The suit is being brought by the Charlottesville-based Legal Aid Justice Center with the District firm Pillsbury Winthrop Shaw Pittman LLP.

“The park owner and manager collected rent every month for years without doing anything meaningful to protect the residents or give them adequate warning that their homes were in danger,” said Jeff Gans, a partner at the D.C. firm, in a news release.

Gans said in an interview that attorneys have sought to work out a deal, but that litigation became necessary when progress stalled. Ridge, Gans said, has not provided compensation to the former tenants of the park. “He still holds some of the security deposits and we think owes additional money,” Gans said.
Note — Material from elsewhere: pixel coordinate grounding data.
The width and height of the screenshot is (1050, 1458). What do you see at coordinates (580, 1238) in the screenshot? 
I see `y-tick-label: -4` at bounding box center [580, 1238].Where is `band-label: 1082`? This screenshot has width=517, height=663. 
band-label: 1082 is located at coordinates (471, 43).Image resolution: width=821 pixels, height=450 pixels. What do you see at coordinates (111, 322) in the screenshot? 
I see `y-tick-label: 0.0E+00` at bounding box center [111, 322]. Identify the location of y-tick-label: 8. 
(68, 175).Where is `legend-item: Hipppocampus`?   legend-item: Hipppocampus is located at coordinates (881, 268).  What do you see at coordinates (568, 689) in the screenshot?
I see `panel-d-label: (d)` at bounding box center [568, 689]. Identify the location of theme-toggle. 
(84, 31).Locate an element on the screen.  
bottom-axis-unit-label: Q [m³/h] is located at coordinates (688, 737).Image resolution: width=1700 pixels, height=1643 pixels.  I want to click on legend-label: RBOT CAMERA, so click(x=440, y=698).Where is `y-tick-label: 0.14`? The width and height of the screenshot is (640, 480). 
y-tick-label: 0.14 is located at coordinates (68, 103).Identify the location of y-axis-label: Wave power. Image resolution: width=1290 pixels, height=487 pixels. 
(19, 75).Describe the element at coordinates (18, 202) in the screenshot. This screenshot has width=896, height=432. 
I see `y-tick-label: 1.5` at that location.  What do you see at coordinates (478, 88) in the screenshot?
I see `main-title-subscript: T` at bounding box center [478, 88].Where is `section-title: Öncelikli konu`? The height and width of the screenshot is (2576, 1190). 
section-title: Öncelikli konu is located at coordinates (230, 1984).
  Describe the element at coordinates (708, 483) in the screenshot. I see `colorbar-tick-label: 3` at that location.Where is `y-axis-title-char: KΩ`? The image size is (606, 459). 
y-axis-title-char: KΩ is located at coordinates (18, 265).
Ridge recently settled a lawsuit with Prince William County over the flooding, which the owner said the county had known about and should have done more to address. Mark Moorstein, Ridge’s attorney, said the tenants’ lawsuit was “shortsighted.”

“It’s an act of God,” he said of the flood. “It wasn’t Hank Ridge.”

In the aftermath of the storm, Prince William officials barred the mobile homes from being rebuilt, saying that to do so could result in the county being kicked out of the FEMA flood insurance program. Ridge sued the county for $8 million.

Ridge alleged that he would have been allowed to rebuild if the low-income, largely Latino community’s demographics were different. County officials denied those accusations.

In the end, Ridge’s lawsuit against the county was settled in February, allowing FEMA to referee how many homes could safely be rebuilt. Most of the park has not yet been reconstructed, Moorstein said.